Rushing off to meet someone else is just a way of avoiding how you're feeling, rather than facing it and healing from it. So you will still build up bitterness because the root issues are being swept under the rug, where they will only fester and grow and you will bring that baggage with you into every future relationship while trying to convince yourself everything is ok. And when that day comes when you have to acknowledge things Aren't ok, it will be 10x's worse to deal with because not only will those feelings have grown, but all the other times you've done the same thing will stack. So you'll have negative after negative issue building up and growing.
And, while i don't know you, so this may be wrong, but it sounds to me as if you are finding too much comfort and possibly self worth in relationships.

Being sad isn't a bad thing, when it's from an appropriate reason. Sadness is not something we are meant to ignore. It is a sign to us that we are hurting inside and we need to heal. Ignoring that feeling and trying to cover it up with new relationships or whatever isn't healing. It's hiding.
And talking to an ex that is that eager to come knock down your door without giving you any time to recover sends up a red flag about him.

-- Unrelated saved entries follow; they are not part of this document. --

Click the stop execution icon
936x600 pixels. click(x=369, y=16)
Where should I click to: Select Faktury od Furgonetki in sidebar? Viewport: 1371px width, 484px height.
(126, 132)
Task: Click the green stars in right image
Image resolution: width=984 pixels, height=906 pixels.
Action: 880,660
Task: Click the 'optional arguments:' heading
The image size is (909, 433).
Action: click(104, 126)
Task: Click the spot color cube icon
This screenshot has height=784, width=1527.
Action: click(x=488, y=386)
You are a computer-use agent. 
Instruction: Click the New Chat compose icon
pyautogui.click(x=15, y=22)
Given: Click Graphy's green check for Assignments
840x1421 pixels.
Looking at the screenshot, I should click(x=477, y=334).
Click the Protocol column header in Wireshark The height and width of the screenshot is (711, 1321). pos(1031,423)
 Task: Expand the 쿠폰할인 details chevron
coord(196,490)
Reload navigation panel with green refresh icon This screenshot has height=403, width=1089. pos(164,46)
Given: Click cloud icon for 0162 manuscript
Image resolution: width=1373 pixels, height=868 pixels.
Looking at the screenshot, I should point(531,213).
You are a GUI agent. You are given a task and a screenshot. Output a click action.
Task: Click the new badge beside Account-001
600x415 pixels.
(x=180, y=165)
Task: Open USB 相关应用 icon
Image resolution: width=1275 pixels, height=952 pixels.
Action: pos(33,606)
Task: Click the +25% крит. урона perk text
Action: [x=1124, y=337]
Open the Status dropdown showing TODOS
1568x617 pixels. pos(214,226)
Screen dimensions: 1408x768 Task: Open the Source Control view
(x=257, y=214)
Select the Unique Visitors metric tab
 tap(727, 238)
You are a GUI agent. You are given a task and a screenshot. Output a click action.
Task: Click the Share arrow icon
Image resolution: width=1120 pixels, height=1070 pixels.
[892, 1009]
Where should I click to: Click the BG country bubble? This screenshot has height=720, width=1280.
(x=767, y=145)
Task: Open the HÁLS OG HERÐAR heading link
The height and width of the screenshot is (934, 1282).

In November the woman i was planning on getting engaged to dumped me. I have spent since then trying to win her back and she has done some pretty hurtful things during that time. But one thing i know is getting into another relationship now would be a horrible idea. Or even just talking to people with a romantic notion in mind. Because i can't be sure if i'm truly attracted to them, or i just like that they are a distraction. And either way i know i am not in any state to try to get into anything with anyone.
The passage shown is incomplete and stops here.